作者姓名:俞陈陈  刘雪娇  蔡茜茜  刘建龙  朱娜
作者单位:温州医科大学附属第一医院麻醉科,浙江温州325015
基金项目:温州市基础性研究项目(Y20190507)。
摘    要:目的:观察右美托咪定联合罗哌卡因规律性间断硬膜外注射(PIEB)在分娩镇痛中的临床疗效。方法:选取2018年9月至2019年8月温州医科大学附属第一医院60例顺产足月初产妇,自愿要求实施PIEB分娩镇痛。30例芬太尼对照组(Fen组):2 μg/mL芬太尼+0.1%罗哌卡因,30例右美托咪定组(Dex组):0.5 μg/mL右美托咪定+0.1%罗哌卡因。2组每60 min硬膜外间隙注入8 mL上述混合药液实施分娩镇痛。记录分娩镇痛前后各时间点(分别记为T0~T6)患者心率(HR)、胎心率(FHR)和平均动脉压(MAP),比较各时间点视觉模拟评分(VAS)、拉姆齐(Ramsay)镇静评分、改良下肢运动神经阻滞(Bromage)评分,记录Apgar 5 min评分、局麻药使用总量、第一和第二产程时间、自控硬膜外镇痛(PCEA)追加及不良反应。结果:各时间点2组患者HR、FHR、MAP、改良Bromage评分、Apgar 5 min评分、第一和第二产程时间差异均无统计学意义(P>0.05);给药后15 min(T1)和30 min(T2)时间点,Dex组VAS评分明显小于Fen组(P<0.05),Dex组Ramsay镇静评分明显大于Fen组(P<0.05);与Fen组比较,Dex组局麻药使用量及PCEA追加例数明显减少(P<0.05);Dex组和Fen组的不良反应差异无统计学意义(P>0.05)。结论:产妇分娩镇痛采用右美托咪定联合罗哌卡因PIEB模式的局麻药使用量和爆发痛次数更少,镇痛和镇静效果更好。

关 键 词:右美托咪定  罗哌卡因  镇痛  产科  规律性间断硬膜外注射  
收稿时间:2020-03-08

Clinical application of dexmedetomidine combined with ropivacaine for programmed intermittent epidural bolus in labor analgesia
YU Chenchen,LIU Xuejiao,CAI Xixi,LIU Jianlong,ZHU Na..Clinical application of dexmedetomidine combined with ropivacaine for programmed intermittent epidural bolus in labor analgesia[J].JOURNAL OF WENZHOU MEDICAL UNIVERSITY,2020,50(9):748-752.
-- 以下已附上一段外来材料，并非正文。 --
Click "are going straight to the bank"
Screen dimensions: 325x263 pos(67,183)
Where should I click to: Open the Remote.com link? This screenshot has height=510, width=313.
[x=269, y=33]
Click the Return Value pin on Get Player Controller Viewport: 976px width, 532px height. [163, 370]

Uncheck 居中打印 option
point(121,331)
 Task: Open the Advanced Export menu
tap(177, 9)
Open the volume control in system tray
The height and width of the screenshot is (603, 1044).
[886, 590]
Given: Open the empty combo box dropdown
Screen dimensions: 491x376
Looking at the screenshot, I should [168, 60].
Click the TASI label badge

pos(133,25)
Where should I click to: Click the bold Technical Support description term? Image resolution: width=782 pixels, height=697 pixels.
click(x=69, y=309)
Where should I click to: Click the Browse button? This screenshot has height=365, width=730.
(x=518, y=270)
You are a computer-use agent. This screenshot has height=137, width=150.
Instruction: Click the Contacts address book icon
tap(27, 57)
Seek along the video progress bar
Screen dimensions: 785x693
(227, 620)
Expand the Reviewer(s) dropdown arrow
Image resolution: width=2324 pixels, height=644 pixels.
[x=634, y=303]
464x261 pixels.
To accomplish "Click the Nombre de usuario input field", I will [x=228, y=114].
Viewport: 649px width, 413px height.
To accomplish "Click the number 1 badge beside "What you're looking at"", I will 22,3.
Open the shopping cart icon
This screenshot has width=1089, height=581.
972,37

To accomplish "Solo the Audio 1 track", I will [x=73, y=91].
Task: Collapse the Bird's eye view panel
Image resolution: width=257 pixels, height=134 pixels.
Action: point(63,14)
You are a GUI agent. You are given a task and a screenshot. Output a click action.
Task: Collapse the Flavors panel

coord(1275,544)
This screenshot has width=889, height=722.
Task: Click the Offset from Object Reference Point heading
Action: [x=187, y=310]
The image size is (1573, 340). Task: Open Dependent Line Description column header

Authors:YU Chenchen  LIU Xuejiao  CAI Xixi  LIU Jianlong  ZHU Na
Institution:Department of Anesthesiology, the First Affiliated Hospital of Wenzhou Medical University, Wenzhou 325015, China
Abstract:Objective: To discuss the clinical application effect of dexmedetomidine combined with ropivacaine for programmed intermittent epidural bolus (PIEB) in labor analgesia. Methods: Sixty primiparas admitted to the First Affiliated Hospital of Wenzhou Medical University from Sep 2018 to August 2019 were randomly divided into two groups: fentanyl group (Fen group, n=30) received epidural 2 μg/mL fentanyl and 0.1% ropivacaine, whereas the other dexmedetomidine group (Dex group, n=30) received epidural 0.5 μg/mL dexmedetomidine and 0.1% ropivacaine. Both groups were given epidural analgesic solution of 8 mL every 60 minutes respectively. The heart rate (HR), fetal heart rate (FHR), and mean arterial pressure (MAP) were assessed at the beginning of analgesia (T0), 15 min (T1), 30 min (T2), 1 h (T3), 2 h (T4) after analgesia, beginning of the second stage (T5), and 1 h after delivery (T6). Pain visual analogue scale (VAS), Ramsay sedation score, and modified Bromage score were assessed. And the neonatal Apgar score of 5 min, anesthetics consumptions, first and second stage, side effects, and PCEA attempts numbers were also observed. Results: The HR, FHR, MAP, modified Bromage score, the first and second stage, and neonatal Apgar score of 5 min did not show significant difference between 2 groups (P>0.05). Compared with Fen group, The VAS of Dex group were extremely declined and the Ramsay sedation score were significantly increased at T1 and T2 (P<0.05). The anesthetics consumptions and PCEA attempts numbers of Dex group were definitely lower than Fen group (P<0.05). The side effect did not show significant difference between 2 groups (P>0.05). Conclusion: The dexmedetomidine combined with ropivacaine for pieb in labor analgesia reduces local anesthetics consumption and pain outbreak, and has better analgesic and sedative effect.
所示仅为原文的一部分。